16/05/2018
Press Release AKSI Laskar Santri Nusantara
Rabu, 16 Mei 2018 pkl 13.00 - Selesai di UIN Syarif Hidayatullah Jakarta
Aksi terorisme yang terjadi disurabaya pada Minggu 13 dan 14 Mei 2018 benar benar merobek robek nilai kemanusiaan, tidak hanya dampak hilangnya nyawa para Korban akan tetapi yang lebih sadis lagi adalah pelaku teror melibatkan anak anak yang tidak berdosa dan tidak tahu apa – apa. Aksi teror di Surabaya harus menjadi Aksi terakhir di tanah tercinta Indoensia. Semua masyarakat, aktivis,kelompok agama, LSM harus bergandeng tangan agar hal tersebut tidak terulang kembali. Teror ini bukan bagian dari agama, melainkan murni sebuah kejahatan yang luar biasa, maka penagangan yang luar biasa juga di butuhkan agar terorisme di tumpas sampai ke akar akarnya.

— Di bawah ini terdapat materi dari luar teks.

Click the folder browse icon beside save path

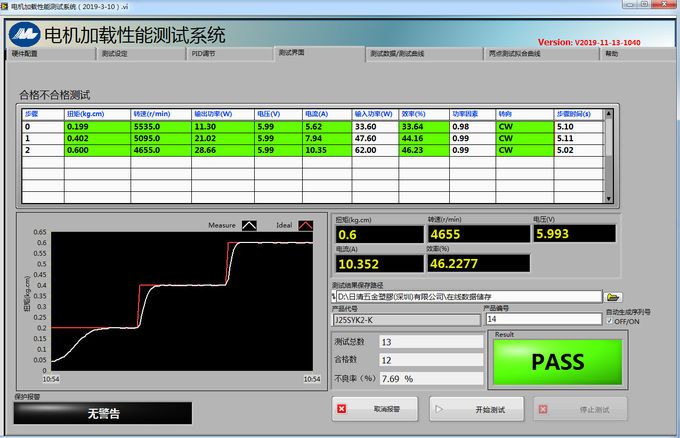click(614, 297)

Dari Dasar pemikiran tersebut kami dari Laskar Santri Nusantara menyaatakan sikap
1. Mendesak agar DPR dan pemerintah segera mensahkan RUU terorisme
2. Mendukung POLRI untuk menumpas pelaku teror sampai ke akar akarnya
3. Menagajak masyarakat untuk tetap tenang dan wasapada, segala hal yang mencurigakan agar dilaporkan kepada aparat
4. Mendesak Kemndikbud agar memasukan kurikulum deradikalisasi kepada para pelajar, agar para pelajar yang masih belia mempunyai pemhamanan bahaya laten terorisme
5. Perkuat intelijen polri dan BIN
6. Mengajak semua elemen masyarakat untuk bersatu melawan terorisme
Demikian pernytaan sikap ini kami Buat, besar harapan kami aksi terorisme di Surabaya menjadi bab Terakhir dalam sejarah terorisme di Indonesia.